THE PROBLEM: Copy out the lines from the beginning through the line containing "click(x=99, y=68)", keeping each one unchanged.

ITEMS:

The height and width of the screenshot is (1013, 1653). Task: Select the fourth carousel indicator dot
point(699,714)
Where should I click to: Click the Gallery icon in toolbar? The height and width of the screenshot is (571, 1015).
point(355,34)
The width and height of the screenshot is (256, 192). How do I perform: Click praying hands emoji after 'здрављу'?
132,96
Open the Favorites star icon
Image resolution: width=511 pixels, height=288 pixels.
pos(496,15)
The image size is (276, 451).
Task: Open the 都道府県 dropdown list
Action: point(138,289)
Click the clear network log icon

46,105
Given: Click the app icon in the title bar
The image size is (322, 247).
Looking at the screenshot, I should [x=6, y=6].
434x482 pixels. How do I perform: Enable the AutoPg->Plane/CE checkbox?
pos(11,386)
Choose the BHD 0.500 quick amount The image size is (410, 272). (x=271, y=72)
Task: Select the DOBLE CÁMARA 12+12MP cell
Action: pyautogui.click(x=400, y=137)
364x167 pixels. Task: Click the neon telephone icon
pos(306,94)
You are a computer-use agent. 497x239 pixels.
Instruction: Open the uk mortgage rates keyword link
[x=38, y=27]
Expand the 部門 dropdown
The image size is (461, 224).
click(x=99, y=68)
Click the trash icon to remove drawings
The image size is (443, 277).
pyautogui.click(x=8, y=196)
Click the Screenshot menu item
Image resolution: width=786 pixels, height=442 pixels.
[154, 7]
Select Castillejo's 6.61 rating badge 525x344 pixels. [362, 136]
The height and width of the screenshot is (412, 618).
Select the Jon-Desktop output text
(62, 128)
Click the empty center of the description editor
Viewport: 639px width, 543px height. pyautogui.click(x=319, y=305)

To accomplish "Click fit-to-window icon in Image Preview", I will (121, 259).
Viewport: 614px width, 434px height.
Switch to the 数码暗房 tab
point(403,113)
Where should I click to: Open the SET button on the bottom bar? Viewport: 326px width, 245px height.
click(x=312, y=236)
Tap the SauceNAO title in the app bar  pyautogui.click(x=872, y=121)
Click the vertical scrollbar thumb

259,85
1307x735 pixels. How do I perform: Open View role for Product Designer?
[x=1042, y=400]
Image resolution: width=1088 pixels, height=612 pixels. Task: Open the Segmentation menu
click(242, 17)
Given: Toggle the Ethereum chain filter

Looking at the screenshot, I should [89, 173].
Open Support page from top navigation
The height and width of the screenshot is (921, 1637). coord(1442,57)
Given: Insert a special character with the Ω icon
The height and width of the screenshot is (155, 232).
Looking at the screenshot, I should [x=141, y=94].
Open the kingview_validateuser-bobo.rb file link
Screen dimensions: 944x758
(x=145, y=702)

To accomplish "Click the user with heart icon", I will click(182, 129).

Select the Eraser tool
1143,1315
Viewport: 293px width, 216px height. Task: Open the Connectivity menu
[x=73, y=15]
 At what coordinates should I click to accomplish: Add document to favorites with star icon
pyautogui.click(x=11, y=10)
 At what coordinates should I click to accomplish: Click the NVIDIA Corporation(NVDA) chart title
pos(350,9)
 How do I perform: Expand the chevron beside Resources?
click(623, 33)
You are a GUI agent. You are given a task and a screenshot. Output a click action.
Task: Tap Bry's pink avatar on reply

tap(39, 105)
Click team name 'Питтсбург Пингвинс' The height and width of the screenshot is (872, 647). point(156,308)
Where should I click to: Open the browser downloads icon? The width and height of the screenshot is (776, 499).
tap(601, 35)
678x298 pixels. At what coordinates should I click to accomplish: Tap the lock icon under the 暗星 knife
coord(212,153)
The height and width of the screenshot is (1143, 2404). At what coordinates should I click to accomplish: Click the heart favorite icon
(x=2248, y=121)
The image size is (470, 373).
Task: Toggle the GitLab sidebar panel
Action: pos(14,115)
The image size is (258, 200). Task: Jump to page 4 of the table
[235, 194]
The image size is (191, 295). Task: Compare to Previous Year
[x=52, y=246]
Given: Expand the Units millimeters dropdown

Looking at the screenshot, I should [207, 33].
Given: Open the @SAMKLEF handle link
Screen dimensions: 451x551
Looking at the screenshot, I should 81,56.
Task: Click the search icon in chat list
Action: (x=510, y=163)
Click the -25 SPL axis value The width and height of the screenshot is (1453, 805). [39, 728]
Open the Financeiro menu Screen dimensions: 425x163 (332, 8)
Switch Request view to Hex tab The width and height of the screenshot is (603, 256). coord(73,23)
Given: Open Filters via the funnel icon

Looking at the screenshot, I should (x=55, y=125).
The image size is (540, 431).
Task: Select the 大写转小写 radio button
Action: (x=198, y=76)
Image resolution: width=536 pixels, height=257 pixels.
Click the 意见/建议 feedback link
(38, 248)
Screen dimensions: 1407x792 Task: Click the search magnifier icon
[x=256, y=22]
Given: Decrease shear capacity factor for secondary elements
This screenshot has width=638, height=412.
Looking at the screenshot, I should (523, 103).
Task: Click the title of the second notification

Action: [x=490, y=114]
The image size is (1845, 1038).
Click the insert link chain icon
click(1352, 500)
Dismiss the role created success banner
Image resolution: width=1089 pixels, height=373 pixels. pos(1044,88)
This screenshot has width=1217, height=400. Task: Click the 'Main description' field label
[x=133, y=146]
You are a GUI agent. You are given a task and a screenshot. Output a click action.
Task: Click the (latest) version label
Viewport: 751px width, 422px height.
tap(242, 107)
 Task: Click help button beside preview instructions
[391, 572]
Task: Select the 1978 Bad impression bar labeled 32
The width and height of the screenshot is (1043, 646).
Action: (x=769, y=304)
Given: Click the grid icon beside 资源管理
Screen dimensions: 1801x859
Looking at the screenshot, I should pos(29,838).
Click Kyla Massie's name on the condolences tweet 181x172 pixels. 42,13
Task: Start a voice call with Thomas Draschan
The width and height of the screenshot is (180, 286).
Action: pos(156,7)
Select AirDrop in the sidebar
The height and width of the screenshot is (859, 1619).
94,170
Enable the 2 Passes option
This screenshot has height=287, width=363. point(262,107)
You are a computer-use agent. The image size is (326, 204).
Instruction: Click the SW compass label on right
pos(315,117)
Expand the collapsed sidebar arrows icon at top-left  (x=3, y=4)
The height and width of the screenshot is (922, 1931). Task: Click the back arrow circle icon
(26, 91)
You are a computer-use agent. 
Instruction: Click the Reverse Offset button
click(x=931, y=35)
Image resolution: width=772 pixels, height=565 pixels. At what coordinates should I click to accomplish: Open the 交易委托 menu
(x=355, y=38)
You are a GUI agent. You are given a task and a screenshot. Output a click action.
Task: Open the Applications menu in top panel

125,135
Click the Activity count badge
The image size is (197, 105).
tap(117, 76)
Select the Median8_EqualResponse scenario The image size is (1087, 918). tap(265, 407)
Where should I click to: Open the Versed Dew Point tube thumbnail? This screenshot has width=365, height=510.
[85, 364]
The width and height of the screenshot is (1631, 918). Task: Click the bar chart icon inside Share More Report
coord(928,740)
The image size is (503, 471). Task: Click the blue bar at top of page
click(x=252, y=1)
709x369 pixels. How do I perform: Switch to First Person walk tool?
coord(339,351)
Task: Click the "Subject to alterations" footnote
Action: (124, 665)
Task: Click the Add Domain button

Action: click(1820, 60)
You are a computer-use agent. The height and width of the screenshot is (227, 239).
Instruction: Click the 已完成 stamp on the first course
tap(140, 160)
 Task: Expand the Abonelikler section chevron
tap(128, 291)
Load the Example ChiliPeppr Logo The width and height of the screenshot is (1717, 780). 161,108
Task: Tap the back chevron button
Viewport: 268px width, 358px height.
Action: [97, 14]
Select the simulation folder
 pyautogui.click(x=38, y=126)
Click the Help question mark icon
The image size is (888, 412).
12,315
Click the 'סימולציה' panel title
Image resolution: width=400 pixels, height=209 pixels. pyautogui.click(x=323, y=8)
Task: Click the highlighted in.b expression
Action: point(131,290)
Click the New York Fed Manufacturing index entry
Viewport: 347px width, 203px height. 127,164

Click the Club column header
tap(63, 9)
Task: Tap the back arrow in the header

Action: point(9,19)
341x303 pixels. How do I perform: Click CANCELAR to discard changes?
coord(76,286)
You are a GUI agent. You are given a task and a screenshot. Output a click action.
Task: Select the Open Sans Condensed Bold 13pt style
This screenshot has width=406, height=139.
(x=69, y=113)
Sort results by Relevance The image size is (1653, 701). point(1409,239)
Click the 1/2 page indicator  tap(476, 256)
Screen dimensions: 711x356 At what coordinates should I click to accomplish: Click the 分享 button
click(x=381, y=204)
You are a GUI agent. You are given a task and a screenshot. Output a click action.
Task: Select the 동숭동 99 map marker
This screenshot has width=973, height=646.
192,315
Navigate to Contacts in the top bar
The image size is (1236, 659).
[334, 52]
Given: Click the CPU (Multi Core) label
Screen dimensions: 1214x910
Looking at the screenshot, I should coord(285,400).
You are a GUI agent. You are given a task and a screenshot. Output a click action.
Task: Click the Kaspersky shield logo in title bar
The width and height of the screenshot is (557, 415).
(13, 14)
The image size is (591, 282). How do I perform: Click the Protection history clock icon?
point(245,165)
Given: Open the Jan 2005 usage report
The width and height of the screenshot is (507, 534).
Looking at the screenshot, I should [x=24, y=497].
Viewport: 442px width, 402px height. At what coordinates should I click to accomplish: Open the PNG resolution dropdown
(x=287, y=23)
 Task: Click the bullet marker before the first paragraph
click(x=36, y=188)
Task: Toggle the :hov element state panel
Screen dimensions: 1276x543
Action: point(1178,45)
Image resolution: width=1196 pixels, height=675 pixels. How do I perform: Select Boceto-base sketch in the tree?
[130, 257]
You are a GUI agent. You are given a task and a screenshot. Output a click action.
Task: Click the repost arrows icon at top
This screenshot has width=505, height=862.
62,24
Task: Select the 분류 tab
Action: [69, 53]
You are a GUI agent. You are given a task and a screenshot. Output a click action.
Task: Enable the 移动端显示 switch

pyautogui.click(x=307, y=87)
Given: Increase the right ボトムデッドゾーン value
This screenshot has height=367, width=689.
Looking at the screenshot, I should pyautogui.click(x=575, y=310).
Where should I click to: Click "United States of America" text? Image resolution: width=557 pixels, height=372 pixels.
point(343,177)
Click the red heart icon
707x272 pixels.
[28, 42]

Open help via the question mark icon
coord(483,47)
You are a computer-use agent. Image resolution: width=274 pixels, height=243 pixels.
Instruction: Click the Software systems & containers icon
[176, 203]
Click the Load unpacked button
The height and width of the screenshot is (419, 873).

FINISHED TASK:
The height and width of the screenshot is (1013, 1653). Task: Select the fourth carousel indicator dot
point(699,714)
Where should I click to: Click the Gallery icon in toolbar? The height and width of the screenshot is (571, 1015).
point(355,34)
The width and height of the screenshot is (256, 192). How do I perform: Click praying hands emoji after 'здрављу'?
132,96
Open the Favorites star icon
Image resolution: width=511 pixels, height=288 pixels.
pos(496,15)
The image size is (276, 451).
Task: Open the 都道府県 dropdown list
Action: point(138,289)
Click the clear network log icon

46,105
Given: Click the app icon in the title bar
The image size is (322, 247).
Looking at the screenshot, I should [x=6, y=6].
434x482 pixels. How do I perform: Enable the AutoPg->Plane/CE checkbox?
pos(11,386)
Choose the BHD 0.500 quick amount The image size is (410, 272). (x=271, y=72)
Task: Select the DOBLE CÁMARA 12+12MP cell
Action: pyautogui.click(x=400, y=137)
364x167 pixels. Task: Click the neon telephone icon
pos(306,94)
You are a computer-use agent. 497x239 pixels.
Instruction: Open the uk mortgage rates keyword link
[x=38, y=27]
Expand the 部門 dropdown
The image size is (461, 224).
click(x=99, y=68)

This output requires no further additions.